Very interesting discussions on the word Creole. I am also very interested in how Creole is defined. I am from Louisiana and the culture in my area is a mixture but Cajun is used instead of Creole.

Anonymous said...

Hello "tud drêt?", or how are you in kriol from Cab-Verd or Cape Verde.
Here, kriol is "us".White,brown,black, dark skin ou not; capeverdians are all kriol ou Creole.
Since the land was found and populated in 1460, the people the language and the hole country and culture is kriol.Its our identity.Its who we are.

Brobe.

Alice B. said...

Thanks for this Cape-Verdian tidbit! Mesi anpil from a Kreyol from halfway across the world...

[moi] said...

Hi,
Sorry Alice but I'm not totally agree with your vision of my island (Martinique) and in fact about what's going on with France and Europe in this island. It's a false idea to let people think that the french presence in our islands is "uneasy" or that we have to compete with the "french born" and "with any Europeans who wished to do business". That's not true ! We ARE french. I repeat: I am a french born as any french guy born in Paris or wherever in France ! I'm not discriminated in my own island because of my skin color or whatever !
I'm not agree with Gwada and with his vision of a "creole" either ! Come on ! A creole is a mixed thing and you can't just erase the european part of it just because you have a problem with it !
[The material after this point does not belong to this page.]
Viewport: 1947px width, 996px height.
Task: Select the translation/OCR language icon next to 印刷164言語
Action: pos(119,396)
As you read french Alice I just want to give you that url:
http://membres.lycos.fr/foceoc/

A few weeks ago a text of R. Confiant amazed some of us (not in a good way).
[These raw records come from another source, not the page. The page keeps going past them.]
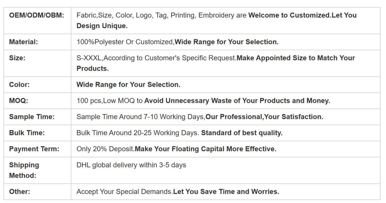Select the Sample Time label

(x=32, y=117)
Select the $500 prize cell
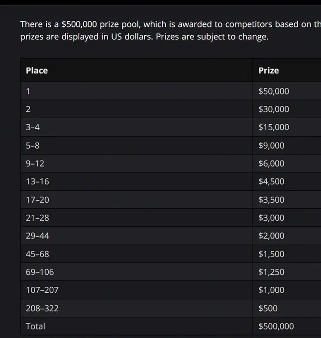 point(268,308)
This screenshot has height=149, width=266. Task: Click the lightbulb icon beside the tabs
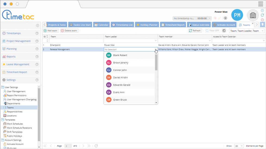pyautogui.click(x=262, y=25)
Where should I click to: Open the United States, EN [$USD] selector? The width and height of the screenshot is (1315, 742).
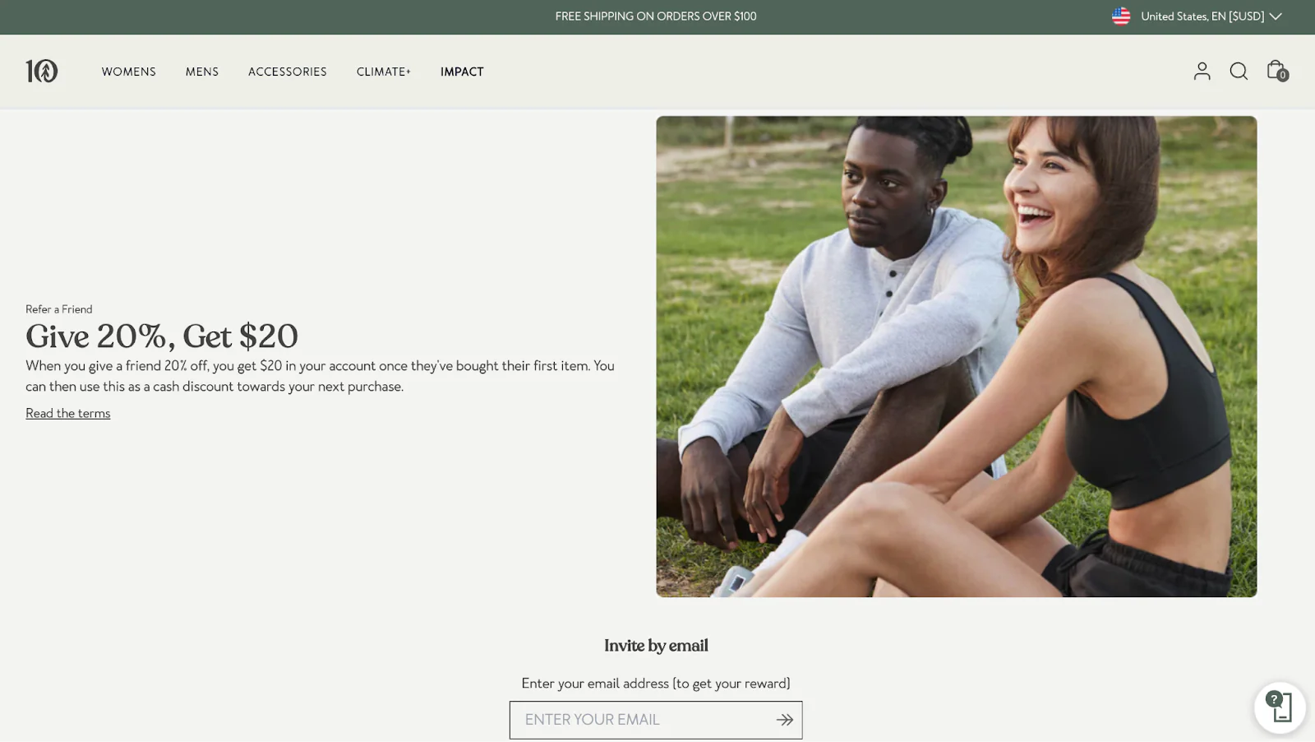pyautogui.click(x=1202, y=16)
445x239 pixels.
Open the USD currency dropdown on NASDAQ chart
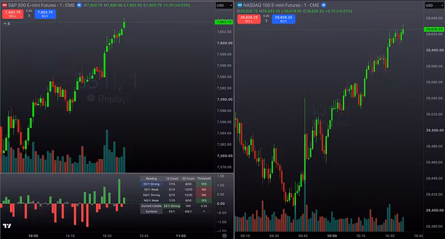[434, 6]
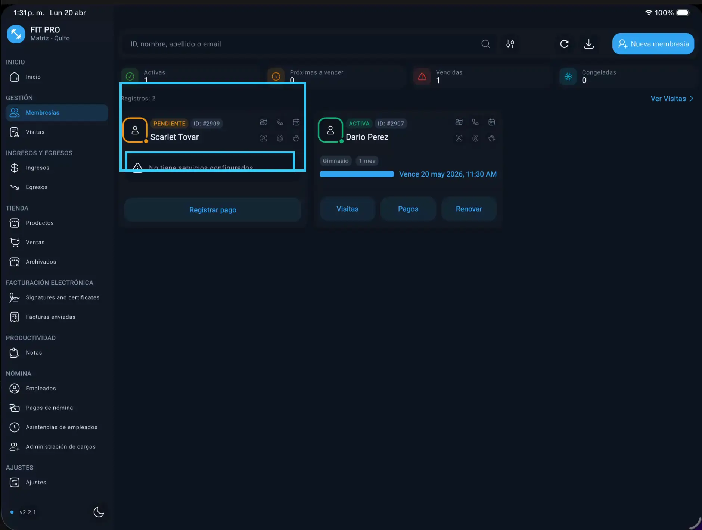Click hand icon on Scarlet Tovar card
The image size is (702, 530).
[x=296, y=138]
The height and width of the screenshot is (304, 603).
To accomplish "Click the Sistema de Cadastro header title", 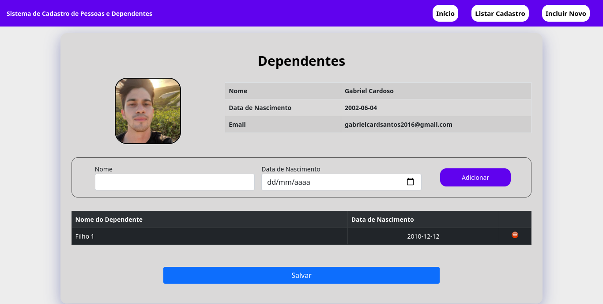I will pyautogui.click(x=80, y=13).
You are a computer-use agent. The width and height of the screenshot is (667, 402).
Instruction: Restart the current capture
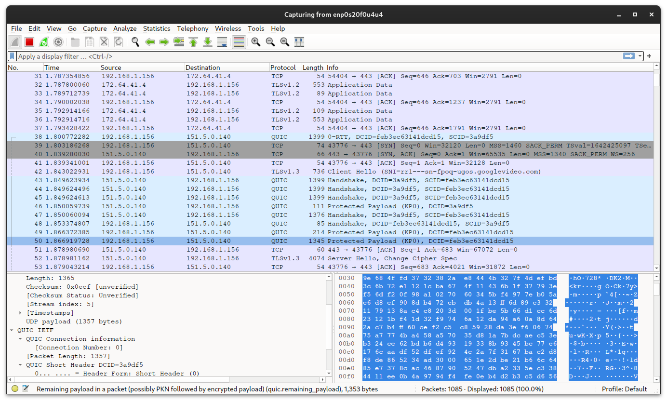click(44, 42)
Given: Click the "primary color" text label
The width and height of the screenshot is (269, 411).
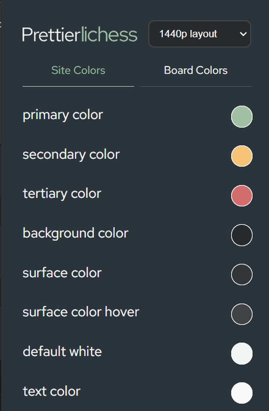Looking at the screenshot, I should pos(63,115).
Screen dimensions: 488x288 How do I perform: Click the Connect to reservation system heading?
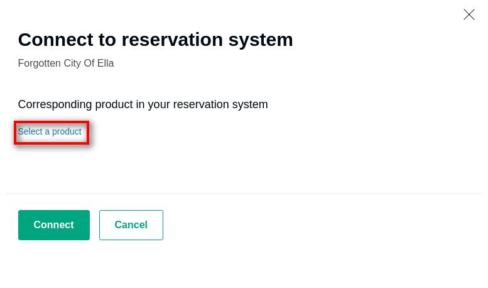(x=155, y=40)
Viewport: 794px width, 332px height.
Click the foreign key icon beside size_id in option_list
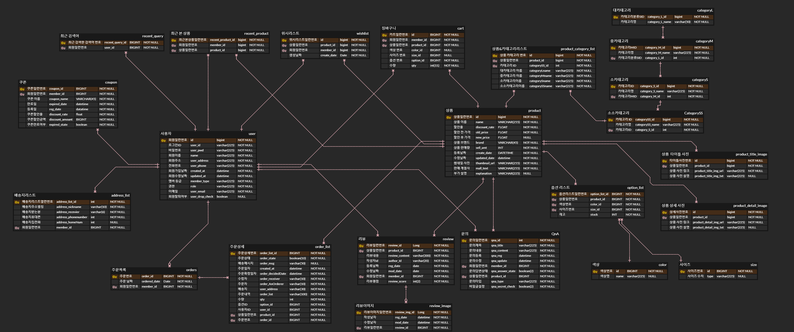tap(554, 210)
Some people are sprending some ideas in the FWI who are dangerous for democracy. There is a link between your vision (spread by a few) of the FWI and this url.

You have my e-mail if you want me to explain 2 ou 3 things...

Alice B. said...

Hi, [Moi]. Thanks for your clarifications. Very interesting. I'll look @ the link and follow up. :-)

Anonymous said...

Bonjour! There is a new blog that teaches Louisiana Creole French. It also has history and other information concerning Louisiana Creoles.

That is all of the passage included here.